Benin National Assembly lawmakers in session

Purpose of the revised budget

The revised finance bill serves as a strategic tool for the government to reallocate financial resources in response to shifting policy objectives. Its adoption follows a comprehensive review by the Finance Commission, led by President Gérard Gbénonchi, who emphasized that the revisions primarily focus on funding newly established or restructured ministries. This ensures these entities have the necessary financial means to fulfill their mandates effectively.

The adjustments maintain the overall financial stability of the 2026 budget while reallocating funds to address the new governmental structure. The Finance Commission highlighted that these changes aim to enhance administrative efficiency, streamline public policy coordination, and sustain state operations in key sectors.
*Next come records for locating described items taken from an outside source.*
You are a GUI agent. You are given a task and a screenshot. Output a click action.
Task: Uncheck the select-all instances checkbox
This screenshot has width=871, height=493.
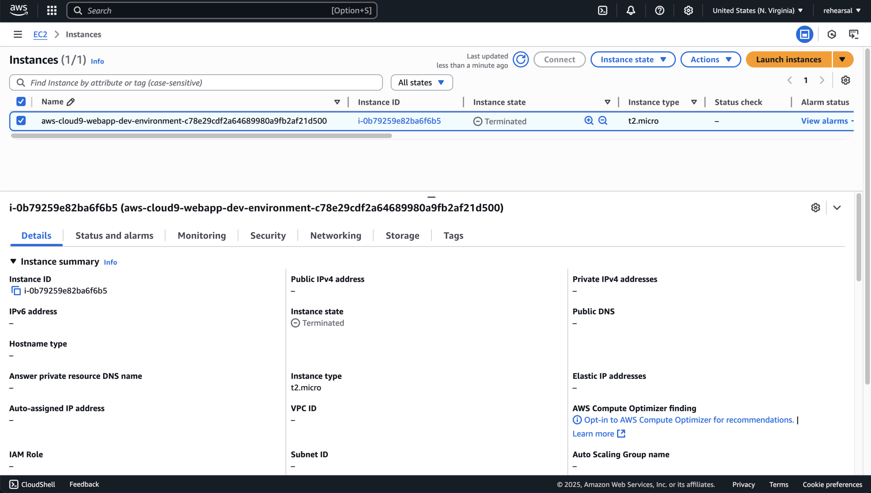21,102
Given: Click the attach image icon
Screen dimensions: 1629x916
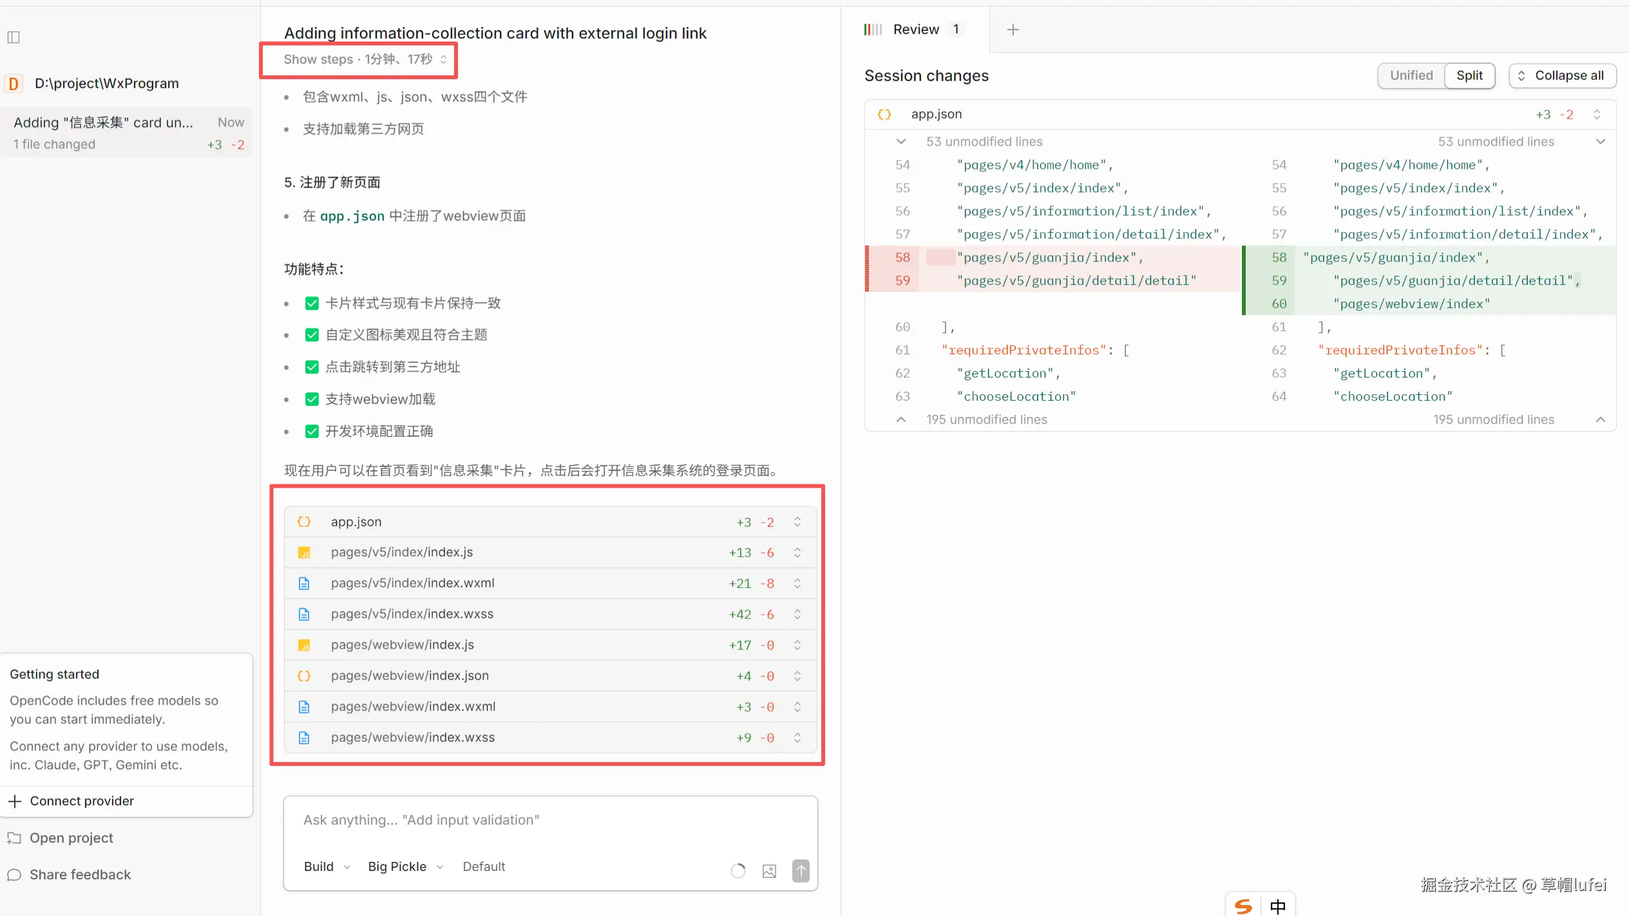Looking at the screenshot, I should 769,871.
Key priorities in the revised budget

The revised legislation reinforces Benin’s commitment to:

  • Social spending, including direct support measures for purchasing power;
  • Agricultural development to bolster food security and rural livelihoods;
  • Job creation initiatives to reduce unemployment;
  • Public and social infrastructure investments to drive long-term growth.

Economic outlook and fiscal targets

The revised budget maintains a 7.5% growth forecast for the national economy in 2026. The fiscal deficit is projected at 3.1% of GDP, a figure designed to remain within the 3% ceiling set by the West African Economic and Monetary Union (WAEMU). This balance reflects Benin’s determination to pursue sustainable fiscal policies while supporting economic expansion.

Modernizing tax administration

The bill also introduces important reforms to modernize the tax system. These include:

  • Digitizing audit and compliance procedures;
  • Enhancing taxpayer monitoring systems;
  • Updating tax regulations to reflect the digital economy’s rapid evolution.

Additionally, the law expands the tax base by incorporating activities from non-resident operators and income generated through digital platforms. These measures are intended to increase domestic revenue mobilization and strengthen fiscal resilience.

With parliamentary approval secured, the revised finance bill now moves into the implementation phase, where government agencies will execute the revised allocations and policies under the supervision of relevant authorities.